Concentration (ppm) = (amount of Sr2+ / total mass of solution) * 1,000,000
Concentration (ppm) = (0.0079 g / 1000 g) * 1,000,000 = 7.9 ppm
Therefore, the correct concentration of Sr2+ measured in ppm is 7.9 ppm, not 0.007900 ppm.
To solve these problems, you need to use the appropriate formulas and unit conversions. Let's go through each question step by step:
(a) To find the mass percentage of iodine in the solution, you need to calculate the mass of iodine (I2) and divide it by the total mass of the solution. Here's how to do it:
1. Calculate the molar mass of I2: I2 has an atomic mass of 126.9 g/mol, so the molar mass of I2 is 2 * 126.9 g/mol = 253.8 g/mol.
2. Convert the 0.060 moles of I2 to grams: Multiply the number of moles by the molar mass of I2.
0.060 mol I2 * 253.8 g/mol = 15.228 grams of I2.
3. Calculate the total mass of the solution: Add the mass of iodine (15.228 g) to the mass of the solvent (105 g CCl4).
Total mass = 15.228 g I2 + 105 g CCl4 = 120.228 g.
4. Calculate the mass percentage: Divide the mass of iodine by the total mass and multiply by 100 to get the percentage.
(15.228 g I2 / 120.228 g) * 100 = 12.66%.
Therefore, the correct mass percentage of iodine in the solution is 12.66%, which differs from your answer of 0.05711%.
(b) To calculate the concentration of Sr2+ in seawater measured in ppm (parts per million), you need to convert the given concentration in grams per kilogram to ppm. Here's how to do it:
1. Convert the given concentration of Sr2+ from grams to milligrams: Multiply by 1000.
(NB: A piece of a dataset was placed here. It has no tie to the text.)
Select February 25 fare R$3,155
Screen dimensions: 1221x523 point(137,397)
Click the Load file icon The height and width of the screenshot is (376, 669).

0.0079 g Sr2+ * 1000 = 7.9 mg Sr2+.
2. Convert the mass of Sr2+ to ppm: Divide the mass of Sr2+ by the mass of the solution and multiply by 10^6.
(7.9 mg Sr2+ / 1 kg of water) * (10^6 mg / 1 kg) = 7.9 ppm.
Hence, the correct concentration of Sr2+ in seawater is 7.9 ppm, which differs from your answer of 0.007900 ppm.
I hope this explanation helps you understand how to solve these problems correctly. Make sure to check your calculations and units throughout the process to avoid errors.